| SOURCE DATA |
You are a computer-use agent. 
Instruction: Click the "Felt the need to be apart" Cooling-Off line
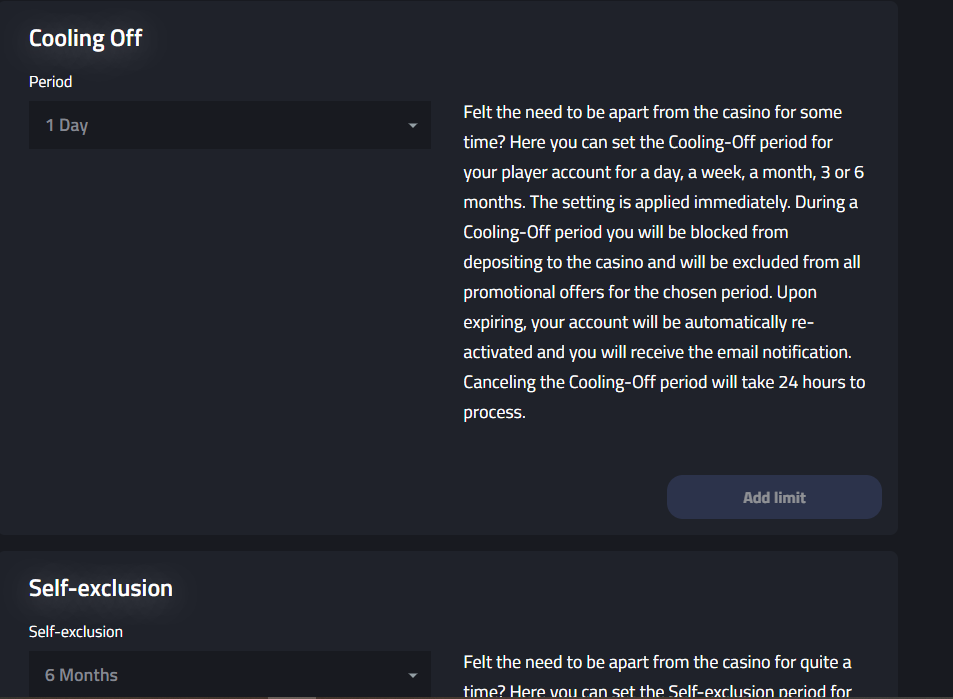[652, 112]
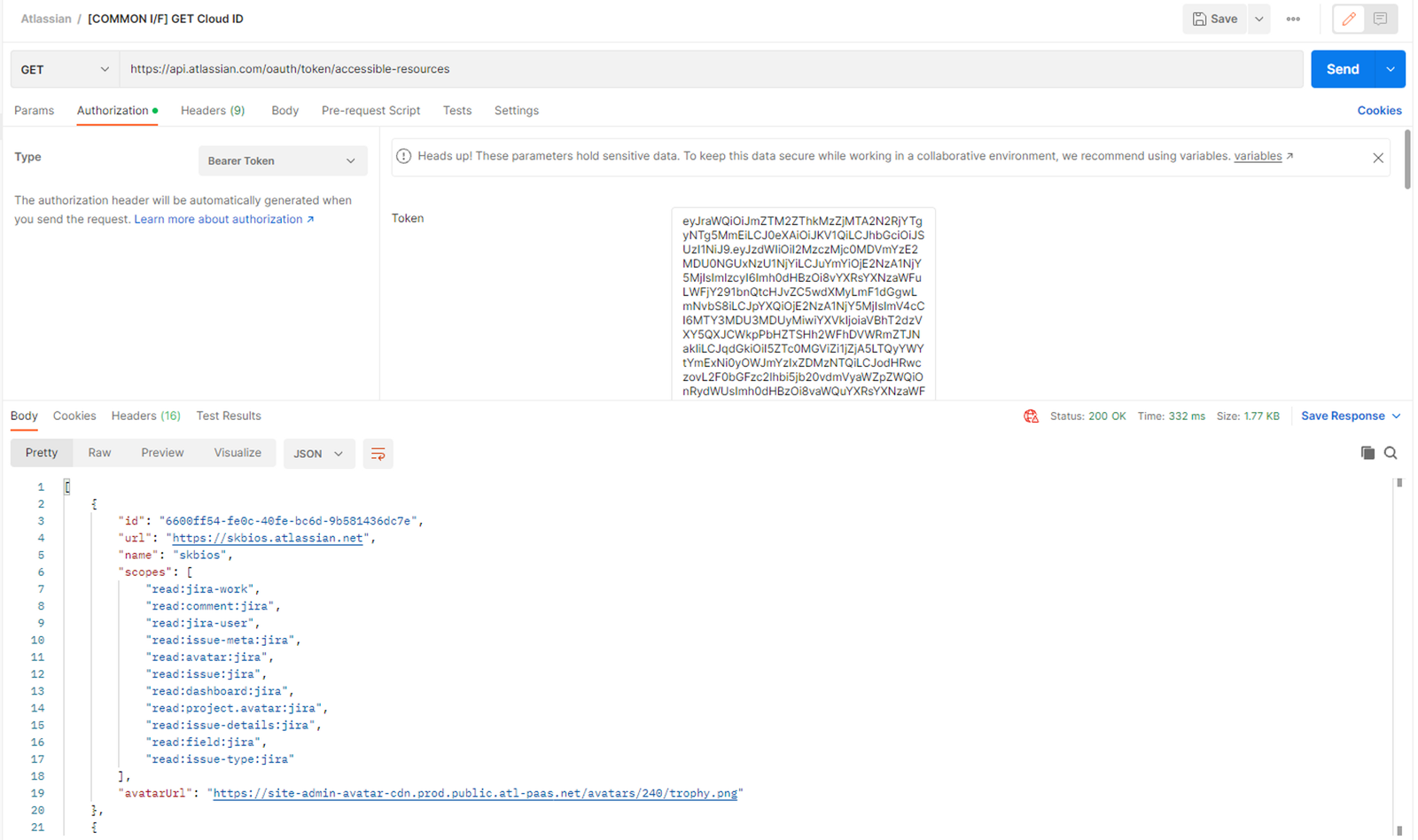Copy response body with the copy icon
This screenshot has height=840, width=1418.
(x=1367, y=453)
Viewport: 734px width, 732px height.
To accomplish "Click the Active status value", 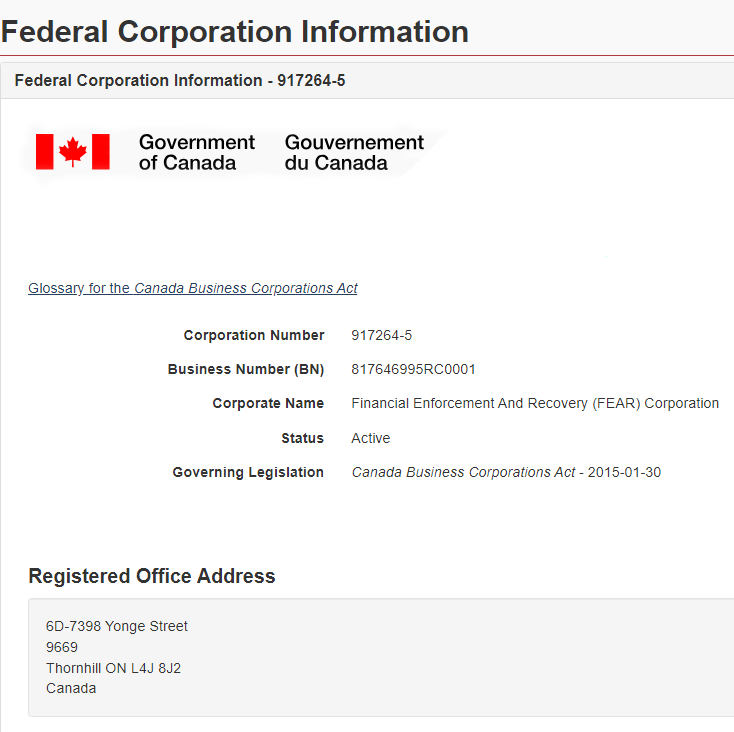I will pos(370,438).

| TO BE DONE |
Copy out word for word the records from their beginning through the line that contains "(x=1367, y=453)", including that line, and leave the pictures out.

| RESULT BELOW |
You are a computer-use agent. 
Instruction: Click the "Felt the need to be apart" Cooling-Off line
[652, 112]
Copy response body with the copy icon
This screenshot has height=840, width=1418.
(x=1367, y=453)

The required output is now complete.